---------- Data under study

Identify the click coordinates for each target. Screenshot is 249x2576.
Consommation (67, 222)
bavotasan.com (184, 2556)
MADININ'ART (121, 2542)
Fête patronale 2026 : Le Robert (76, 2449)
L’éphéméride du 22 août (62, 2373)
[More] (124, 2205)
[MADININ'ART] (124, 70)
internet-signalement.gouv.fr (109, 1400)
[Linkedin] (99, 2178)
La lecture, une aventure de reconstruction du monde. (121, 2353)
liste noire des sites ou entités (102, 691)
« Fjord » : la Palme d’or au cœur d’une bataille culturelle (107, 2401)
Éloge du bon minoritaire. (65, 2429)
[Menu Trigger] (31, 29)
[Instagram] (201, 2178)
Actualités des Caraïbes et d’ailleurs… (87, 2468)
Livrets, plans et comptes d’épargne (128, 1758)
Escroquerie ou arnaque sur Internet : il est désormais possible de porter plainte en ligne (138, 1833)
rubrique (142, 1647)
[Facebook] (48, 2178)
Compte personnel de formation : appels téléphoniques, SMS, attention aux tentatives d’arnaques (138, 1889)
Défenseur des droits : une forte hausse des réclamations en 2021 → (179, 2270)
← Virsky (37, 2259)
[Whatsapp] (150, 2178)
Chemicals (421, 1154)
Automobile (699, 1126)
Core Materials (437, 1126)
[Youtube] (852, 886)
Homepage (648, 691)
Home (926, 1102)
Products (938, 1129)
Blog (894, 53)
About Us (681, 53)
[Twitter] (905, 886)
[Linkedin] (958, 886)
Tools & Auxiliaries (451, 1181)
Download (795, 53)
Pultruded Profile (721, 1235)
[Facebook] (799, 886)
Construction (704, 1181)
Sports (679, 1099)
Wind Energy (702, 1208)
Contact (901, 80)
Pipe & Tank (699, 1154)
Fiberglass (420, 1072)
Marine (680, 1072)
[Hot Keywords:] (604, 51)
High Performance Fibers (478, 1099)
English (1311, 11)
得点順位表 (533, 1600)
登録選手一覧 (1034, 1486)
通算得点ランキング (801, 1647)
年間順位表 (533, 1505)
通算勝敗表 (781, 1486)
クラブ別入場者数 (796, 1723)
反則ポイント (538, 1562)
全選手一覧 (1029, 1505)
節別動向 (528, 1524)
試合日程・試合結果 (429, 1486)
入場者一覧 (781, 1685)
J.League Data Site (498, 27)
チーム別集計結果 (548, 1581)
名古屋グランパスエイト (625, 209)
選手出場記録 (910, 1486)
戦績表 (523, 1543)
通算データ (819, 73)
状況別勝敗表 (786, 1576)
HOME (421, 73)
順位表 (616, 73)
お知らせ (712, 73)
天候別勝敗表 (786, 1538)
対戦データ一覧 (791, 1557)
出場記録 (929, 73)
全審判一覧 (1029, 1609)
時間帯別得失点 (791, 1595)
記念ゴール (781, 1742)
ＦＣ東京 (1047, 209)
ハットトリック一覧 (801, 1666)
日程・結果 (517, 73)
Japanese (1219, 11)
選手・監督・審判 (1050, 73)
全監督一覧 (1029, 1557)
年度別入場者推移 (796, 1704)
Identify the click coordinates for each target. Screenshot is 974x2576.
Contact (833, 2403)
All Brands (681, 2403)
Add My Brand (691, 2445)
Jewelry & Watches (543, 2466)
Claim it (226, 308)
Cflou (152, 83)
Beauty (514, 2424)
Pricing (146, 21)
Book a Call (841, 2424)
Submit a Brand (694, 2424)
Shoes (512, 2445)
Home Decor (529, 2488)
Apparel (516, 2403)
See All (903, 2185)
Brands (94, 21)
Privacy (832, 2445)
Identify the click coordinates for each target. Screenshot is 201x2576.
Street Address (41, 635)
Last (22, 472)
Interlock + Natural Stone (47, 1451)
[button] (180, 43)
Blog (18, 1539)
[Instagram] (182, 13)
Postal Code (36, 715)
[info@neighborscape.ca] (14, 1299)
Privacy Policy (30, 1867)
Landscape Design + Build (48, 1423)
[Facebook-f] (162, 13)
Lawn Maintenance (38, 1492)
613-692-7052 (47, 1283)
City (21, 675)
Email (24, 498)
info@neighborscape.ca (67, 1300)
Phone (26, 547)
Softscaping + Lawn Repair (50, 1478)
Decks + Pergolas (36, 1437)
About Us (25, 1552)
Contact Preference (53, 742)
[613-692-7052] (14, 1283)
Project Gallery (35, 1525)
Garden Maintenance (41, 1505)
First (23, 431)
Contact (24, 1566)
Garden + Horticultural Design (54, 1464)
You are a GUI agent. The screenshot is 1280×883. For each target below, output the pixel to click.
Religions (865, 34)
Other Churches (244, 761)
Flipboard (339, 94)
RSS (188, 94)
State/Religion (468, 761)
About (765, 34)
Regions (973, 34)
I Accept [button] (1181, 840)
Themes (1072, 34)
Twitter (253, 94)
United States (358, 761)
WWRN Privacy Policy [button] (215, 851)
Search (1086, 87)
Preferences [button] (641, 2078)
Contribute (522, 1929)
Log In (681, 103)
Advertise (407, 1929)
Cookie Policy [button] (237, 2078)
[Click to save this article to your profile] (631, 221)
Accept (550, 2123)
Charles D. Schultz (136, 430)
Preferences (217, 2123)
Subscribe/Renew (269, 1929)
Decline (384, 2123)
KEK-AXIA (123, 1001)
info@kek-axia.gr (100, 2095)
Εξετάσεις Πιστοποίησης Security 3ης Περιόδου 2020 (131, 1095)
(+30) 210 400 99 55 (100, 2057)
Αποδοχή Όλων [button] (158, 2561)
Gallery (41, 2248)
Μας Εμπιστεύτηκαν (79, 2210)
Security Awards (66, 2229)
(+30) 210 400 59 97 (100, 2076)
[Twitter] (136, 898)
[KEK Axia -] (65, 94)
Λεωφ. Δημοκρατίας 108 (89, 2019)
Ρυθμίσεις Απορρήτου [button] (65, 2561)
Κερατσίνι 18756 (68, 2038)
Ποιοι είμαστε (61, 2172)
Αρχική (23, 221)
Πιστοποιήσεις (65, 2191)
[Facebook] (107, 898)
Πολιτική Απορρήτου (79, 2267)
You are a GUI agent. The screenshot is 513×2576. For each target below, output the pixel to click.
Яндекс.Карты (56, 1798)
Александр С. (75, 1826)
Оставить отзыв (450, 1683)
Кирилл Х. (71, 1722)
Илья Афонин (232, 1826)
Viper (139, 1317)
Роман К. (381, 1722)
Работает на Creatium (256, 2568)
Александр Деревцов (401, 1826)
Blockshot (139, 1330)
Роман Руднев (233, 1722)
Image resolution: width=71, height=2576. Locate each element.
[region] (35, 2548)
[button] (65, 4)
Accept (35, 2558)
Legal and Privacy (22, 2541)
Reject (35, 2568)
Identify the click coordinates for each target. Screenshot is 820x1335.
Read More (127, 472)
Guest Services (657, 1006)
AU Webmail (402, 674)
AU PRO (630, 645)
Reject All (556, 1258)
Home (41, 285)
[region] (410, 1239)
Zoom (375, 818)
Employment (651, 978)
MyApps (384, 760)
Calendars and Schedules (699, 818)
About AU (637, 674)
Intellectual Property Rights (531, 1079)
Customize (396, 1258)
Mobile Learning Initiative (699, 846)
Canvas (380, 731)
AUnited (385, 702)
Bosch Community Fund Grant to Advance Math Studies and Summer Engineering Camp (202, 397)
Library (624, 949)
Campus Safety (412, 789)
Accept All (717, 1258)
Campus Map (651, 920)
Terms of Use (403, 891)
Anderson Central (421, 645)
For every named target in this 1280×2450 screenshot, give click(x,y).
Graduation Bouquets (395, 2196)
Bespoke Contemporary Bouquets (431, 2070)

--------------------

▸ **Required work**
What you give back should be only the lines of the records above, starting at the line with "年間順位表 (533, 1505)" and ending at the line with "日程・結果 (517, 73)", restated word for word.

▸ **Result for this exercise**
年間順位表 (533, 1505)
通算勝敗表 (781, 1486)
クラブ別入場者数 (796, 1723)
反則ポイント (538, 1562)
全選手一覧 (1029, 1505)
節別動向 (528, 1524)
試合日程・試合結果 (429, 1486)
入場者一覧 (781, 1685)
J.League Data Site (498, 27)
チーム別集計結果 (548, 1581)
名古屋グランパスエイト (625, 209)
選手出場記録 (910, 1486)
戦績表 (523, 1543)
通算データ (819, 73)
状況別勝敗表 (786, 1576)
HOME (421, 73)
順位表 (616, 73)
お知らせ (712, 73)
天候別勝敗表 (786, 1538)
対戦データ一覧 (791, 1557)
出場記録 (929, 73)
全審判一覧 (1029, 1609)
時間帯別得失点 (791, 1595)
記念ゴール (781, 1742)
ＦＣ東京 (1047, 209)
ハットトリック一覧 (801, 1666)
日程・結果 (517, 73)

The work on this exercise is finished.